Akan tetapi Kim Lan menghadapi Kui Ji dengan berani. Dua pasang mata itu bertemu pandang. Mata Kim Lan penuh wibawa dan mulutnya berkemak-kemik, lalu tangan kiri gadis itu di angkat keatas, jari-jari tangannya bergerak di depan muka Kui Ji. Aneh sekali, Kui Ji lalu terhuyung ke tempat tidur, menguap dan mengeluh.

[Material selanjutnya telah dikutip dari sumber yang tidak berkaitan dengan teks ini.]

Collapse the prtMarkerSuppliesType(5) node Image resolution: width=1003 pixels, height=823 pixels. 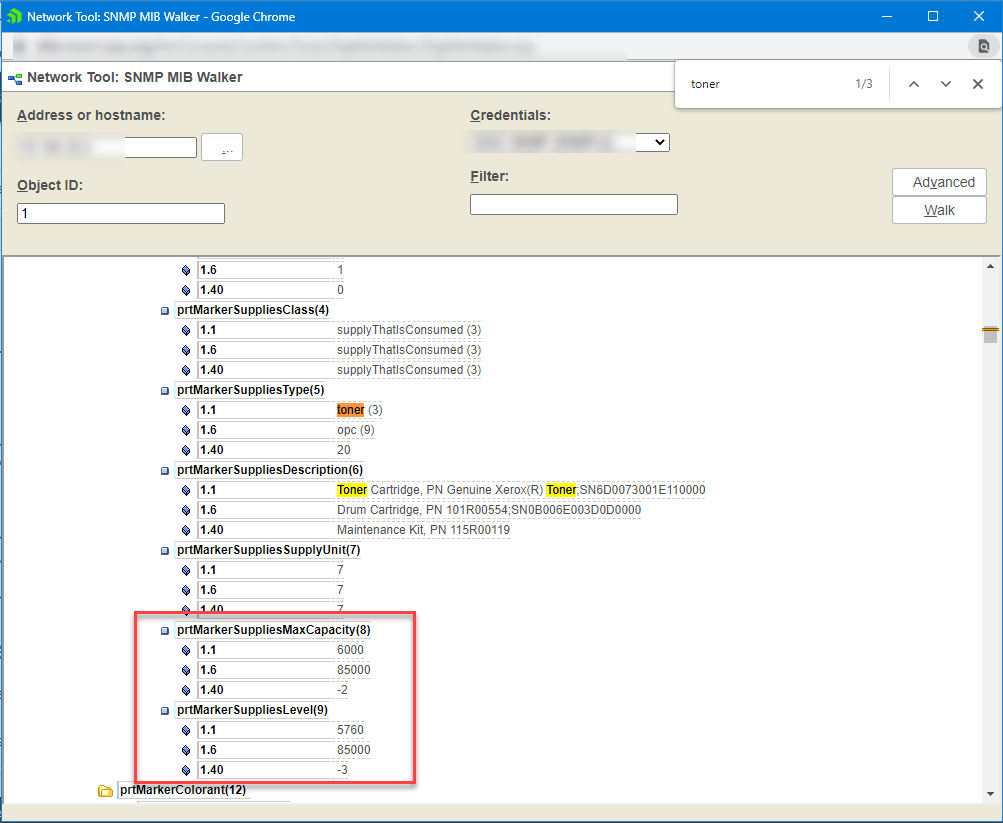(x=165, y=391)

“Ahhhhh, ngantuk sekali... ingin tidur...“ Dan ia menjatuhkan diri rebah di pembaringan, terus pulas!

Sejak gadis itu masuk, Han Sin sudah memandangnya dengan heran sekali. Begitu melihat wajah itu dan bertemu pandang, dia merasa sudah pernah melihatnya dan kemudian dia teringat. Gadis berpakaian serba putih itu! Menyamar sebagai pelayan! Apa maunya? Dia mengamati terus dan melihat betapa dua orang gadis itu saling berhadapan, betapa pelayan itu mengangkat tangan menggerak-gerakkan jarinya dan pandang matanya terhadap Kui Ji demikian mencorong penuh wibawa, ketika melihat Kui Ji terhuyung, kemudian menjatuhkan diri dipembaringan terus pulas, dia terkejut bukan main. Pernah dia mendengar dari gurunya Tiong Gi Hwesio, tentang adanya semacam ilmu yang di sebut i-hun-to-hoat (hypnotism), yaitu ilmu mempengaruhi pikiran orang lain.

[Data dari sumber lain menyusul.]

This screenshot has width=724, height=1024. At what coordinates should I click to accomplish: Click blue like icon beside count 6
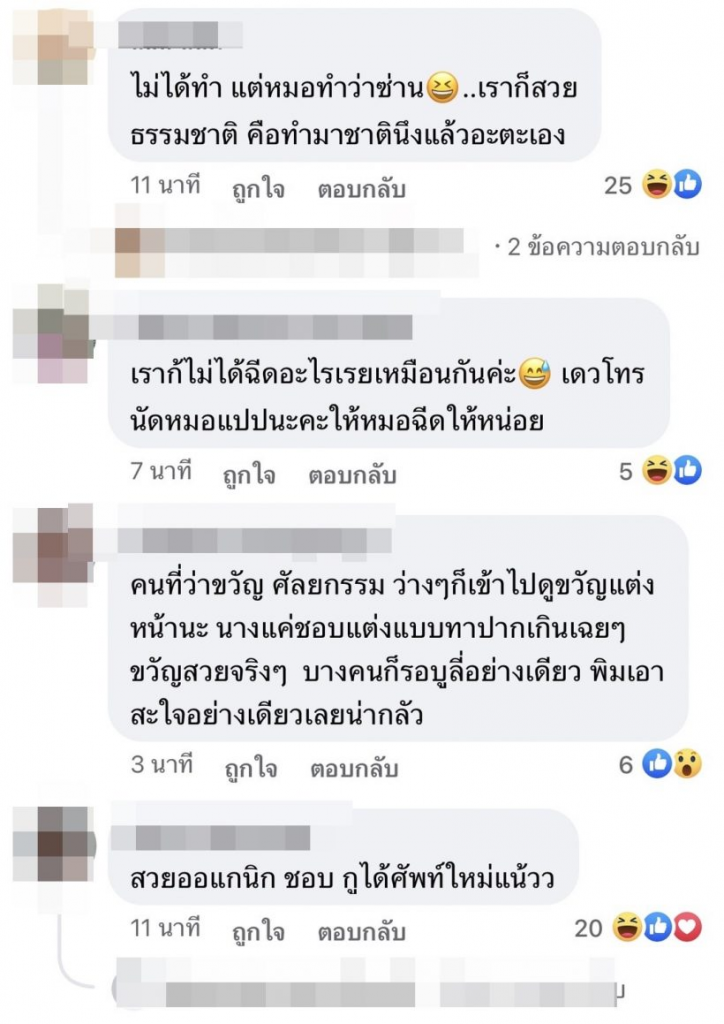click(x=657, y=763)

Dengan ilmu itu orang dapat menguasai pikiran orang lain dan menyuruh orang itu berbuat apa saja sekehendak hati orang yang menguasai ilmu itu. Apakah gadis ini tadi menggunakan i-hun-to-hoat itu? Gurunya mengatakan bahwa ilmu itu termasuk ilmu sesat karena biasanya di gunakan orang untuk perbuatan jahat, makanya gurunya melarang dia mempelajari ilmu semacam itu.

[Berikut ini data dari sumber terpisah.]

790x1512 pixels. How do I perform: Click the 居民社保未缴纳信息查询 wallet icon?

“Nona...“ katanya akan tetapi pelayan itu menaruh telunjuk di depan bibirnya yang merah membasah sambil menuding ke arah kamar sebelah yang ditempati suami istri gila. Dia mengerti bahwa berbicara keras dapat terdengar oleh kedua orang yang lihai itu dan dia mengangguk.

Kim Lan melangkah ringan sekali menghampiri Han Sin yang sudah bangkit berdiri dan gadis itu berbisik lirih. “Engkau keracunan...“

Han Sin terbelalak memandang gadis itu dengan kagum, “Benar, bagaimana engkau bisa tahu?“ katanya berbisik.

“Aku akan mengobatimu akan tetapi aku harus tahu lebih dulu racun apa yang memasuki tubuhmu“

“Aku terkena racun pelemas otot“ kata Han Sin. “Nenek gila itu yang melukaiku“

Gadis itu mengangguk-angguk. “Duduklah, aku akan memeriksamu sebentar dan buka baju atasmu“

Han Sin masih merasa heran sekali dan kagum, akan tetapi dia menurut. Dia duduk di atas bangku dan menanggalkan bajunya. Tanpa ragu lagi ia lalu memeriksa kedua pundak, dada dan pergelangan tangan pemuda itu.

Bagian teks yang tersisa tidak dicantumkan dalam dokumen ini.